Tal vez, para ser justos y dejar zanjada tal diferendo, debemos conceder que ambos sentimientos hicieron presa de los concentracionarios.

En el trasfondo de la psicogénesis del sentimiento de culpa yace el terror de perder la protección materna, fuente original e indispensable de la vida. Apelaremos adelante a este concepto que, como debería ser obvio, es el instrumento fundamental que se usa en la enseñanza de lo humano, el cincel que permite hacer sujetos. Los otros modeladores del comportamiento son sucedáneos de la madre cualesquiera que sea su ropaje.

Sólo resta volver al musulmán e intentar darle explicación al temor que infunde y que forzó a que negaran su existencia sus captores y evitaran verlo sus camaradas de desgracia.

¿Por qué esta urgencia de hacerlo invisible cuando su presencia debe haber sido tan conspicua? Como sinónimo para designarlo se le llama “el que ha visto a la Gorgona”. Pero, psicoanalíticamente, ¿qué significa esto? La Gorgona era una de tres hermanas mitológicas (seguramente se referían a la Medusa), con serpientes en lugar de cabello, que convierte en piedra, es decir, en no-vivo, a quien la mira. Ya hemos dicho lo obvio al referirnos al sentimiento de culpa: la madre es la fuente primigenia y protectora de la vida. Entonces la Gorgona debe ser la anti-madre o, tal vez más apropiadamente, la madre maligna, la que mata. Es bien posible que, en la incapacidad de representarnos la propia muerte, lo que más se le asemeje sea la pérdida de la madre en su aspecto mas primordial y más profundo, su representación introyectada (y no sólo en lo simbólico como pretender algunos sino en lo afectivo mucho más ligado a la filo y ontogénesis). Ya mencionamos que el sentimiento de culpa tiene allí su origen. El musulmán, ese semimuerto, ha sido maldecido, su madre interna ha sido en parte delegada al SS; éste ocupa ahora el lugar todopoderoso que, por urgencias biológicas, le perteneció a la madre.al debutar la vida. La mirada de la madre va esculpiendo la imagen del bebé, dada la inermidad y casi total dependencia de éste. En el Lager la posición del sometido es, también, de una dependencia extrema. Por eso allí, como en el principio del desarrollo humano, la mirada del todopoderoso SS también tiene la capacidad de ir deformando la autoimagen del infeliz preso. Este ya no es el objeto del deseo amoroso que otorga el placer más básico y esencial para la vida, sino el objeto de un deseo maligno, perverso, que exige la muerte. El musulmán testimonia el proceso de cumplimiento de ese deseo. Por eso se le intenta ignorar, pues amenaza con invocar el polo maligno de la imagen ambivalente de la madre que todos llevamos dentro. Verlo supone el peligro de contagiarse de la maldición. Por eso resultaba tan urgente eliminarlo, en la realidad o en el campo perceptual.

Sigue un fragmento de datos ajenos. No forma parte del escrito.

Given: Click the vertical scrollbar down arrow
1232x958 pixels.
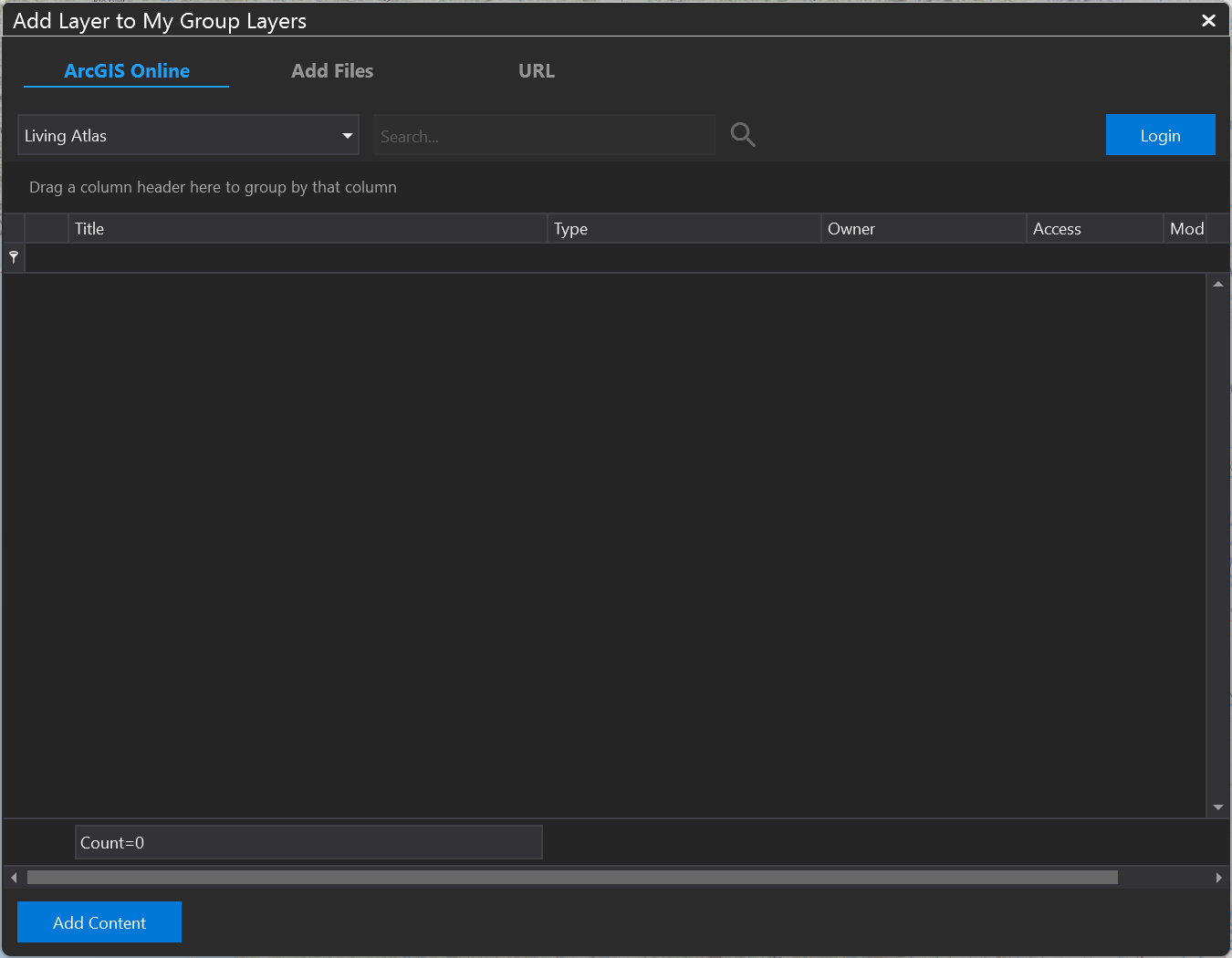Looking at the screenshot, I should 1217,807.
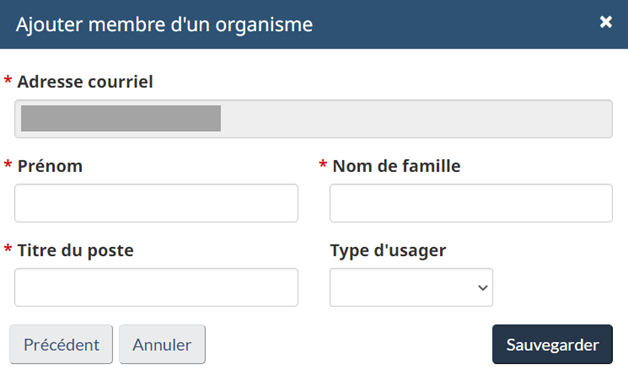Select the greyed-out redacted email value
The width and height of the screenshot is (628, 391).
coord(121,119)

En el documento cinematográfico que recabaron los británicos para dar testimonio del Holocausto, de lo que los judíos llamaron la Shoá y que muchos hemos podido ver, aparece, en primer plano, el cúmulo de cadáveres casi desposeídos totalmente de masa muscular pero, otra vez, los pocos musulmanes sobrevivientes apenas son objeto de una toma fugaz. También a esos soldados, endurecidos quizá por la guerra, les fue imperativo verlos, con el ojo de la cámara, lo menos posible.

Por las razones éticas más fundamentales que sirven de argamasa a la urdimbre social, no debemos permitir que tales imágenes se borren ni que llegue a olvidarse lo que sabemos del Holocausto. Los humanos tenemos el deber de mantener un permanente estado de alerta y cobrar conciencia del disgusto, casi ontológico, que produce el advertir que, en condiciones apropiadas, la mayor parte de nosotros somos potencialmente capaces de tan inconmensurable atrocidad.